New Southampton Town Police Chief Pearce Explains Goals

Dec 5, 2012 11:23 AM

Robert Pearce, a nearly 32-year veteran of the Southampton Town Police Department, is set to be sworn in as its chief today, succeeding the short, turbulent tenure of Chief William Wilson Jr.

This latest leadership transition at the top of the East End’s largest law enforcement agency returns command to a department insider, as Chief Pearce has served on the force since 1981 and recently served as a union president for ranking officers. By comparison, his immediate predecessor rose through the ranks of the Southampton Village Police Department before transferring to the town in 2011.

Chief Wilson resigned effective December 1, filing retirement papers and, citing among his reasons for leaving, the battles with the Republican/Conservative Town Board majority. Conservative Party member Jim Malone and Republicans Chris Nuzzi and Christine Scalera make up the same majority that pushed through—without Chief Wilson’s recommendation—then-Lieutenant Pearce’s promotion to captain in March, a 3-2 vote that paved the path for his ultimate promotion to chief.
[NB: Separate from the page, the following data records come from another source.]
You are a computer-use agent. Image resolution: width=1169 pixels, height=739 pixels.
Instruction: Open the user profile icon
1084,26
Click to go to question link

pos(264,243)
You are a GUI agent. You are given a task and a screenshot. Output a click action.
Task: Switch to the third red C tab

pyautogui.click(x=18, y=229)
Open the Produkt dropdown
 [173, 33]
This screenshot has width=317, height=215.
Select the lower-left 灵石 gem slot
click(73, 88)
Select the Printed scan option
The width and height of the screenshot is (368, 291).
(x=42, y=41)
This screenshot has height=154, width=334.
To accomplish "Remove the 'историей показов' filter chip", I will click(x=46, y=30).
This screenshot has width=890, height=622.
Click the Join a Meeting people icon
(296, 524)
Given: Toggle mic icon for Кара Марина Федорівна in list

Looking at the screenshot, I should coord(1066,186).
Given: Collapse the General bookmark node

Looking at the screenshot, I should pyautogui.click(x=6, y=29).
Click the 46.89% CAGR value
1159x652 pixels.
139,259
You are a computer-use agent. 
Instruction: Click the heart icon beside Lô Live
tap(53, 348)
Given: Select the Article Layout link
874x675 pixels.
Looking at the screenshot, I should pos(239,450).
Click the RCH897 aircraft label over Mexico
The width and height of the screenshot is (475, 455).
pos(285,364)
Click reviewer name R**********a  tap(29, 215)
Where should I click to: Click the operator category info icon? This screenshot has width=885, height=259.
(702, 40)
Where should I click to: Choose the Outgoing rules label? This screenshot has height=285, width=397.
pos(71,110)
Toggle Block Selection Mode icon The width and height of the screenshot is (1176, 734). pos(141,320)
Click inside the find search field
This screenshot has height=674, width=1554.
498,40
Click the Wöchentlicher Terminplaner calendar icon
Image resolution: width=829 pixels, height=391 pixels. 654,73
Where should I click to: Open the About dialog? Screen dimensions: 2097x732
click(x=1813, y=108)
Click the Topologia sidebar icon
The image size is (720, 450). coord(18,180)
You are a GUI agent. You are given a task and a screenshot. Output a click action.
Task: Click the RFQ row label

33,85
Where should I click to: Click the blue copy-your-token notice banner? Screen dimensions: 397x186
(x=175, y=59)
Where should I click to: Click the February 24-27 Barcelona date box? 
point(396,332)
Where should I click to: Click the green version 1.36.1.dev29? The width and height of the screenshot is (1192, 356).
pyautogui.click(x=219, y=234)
Also, the new chief’s unanimous appointment by the Town Board last week came the same week that Suffolk County District Attorney Thomas J. Spota’s office said its investigation into what it termed “troubling administrative practices” in the department—a probe sparked by information provided to the D.A. by Chief Wilson—remained ongoing, and that it would issue a report to the town early next year.

Chief Pearce, 56, started out as a Nassau County corrections officer in 1978, joined the Town Police as a patrol officer in 1981, worked plainclothes in the department’s Street Crime Unit in 1986 until his promotion to sergeant in 1987, followed by promotion to lieutenant in 1993, where he oversaw the department’s patrol section and investigative function. He is also a firearms instructor and serves as a representative on the Suffolk County Traffic Safety Board.

In an interview in his new office at police headquarters in Hampton Bays on Monday, his first official workday in his new post, Chief Pearce discussed some of his goals for the department.

He noted that he was thrust into his new leadership role in the middle of the town’s budget planning process for 2013, for which it recently allotted roughly $22.2 million for the department. Chief Pearce said the budgeting process made him feel the frustrations of his predecessor, whom he credited for trying to steer the force in positive directions. At the same time, he acknowledged that the numbers he was given are what he has to work with, however difficult they may be.

“Fiscal constraints, that’s going to be our main emphasis. How do we keep the officers on the street in the areas that they’re needed when our resources are being continuously depleted?” he said, noting that the cost of ammunition, for example, has gone up 66 percent this year.

The most important issue in the budget, he said, was staffing. It supports an 89-officer force—a big drop from the 102 officers in the department just five years ago, and one fewer than was budgeted for last year. The town cut other areas of the budget to allow for two new police officers and a full-time traffic control officer next year, and Chief Pearce said he is looking to get new officers, possibly from a new police academy session to start this month, and has also requested the town use a new Civil Service list composed of Spanish-speaking officers to help in the heavily Hispanic jurisdiction.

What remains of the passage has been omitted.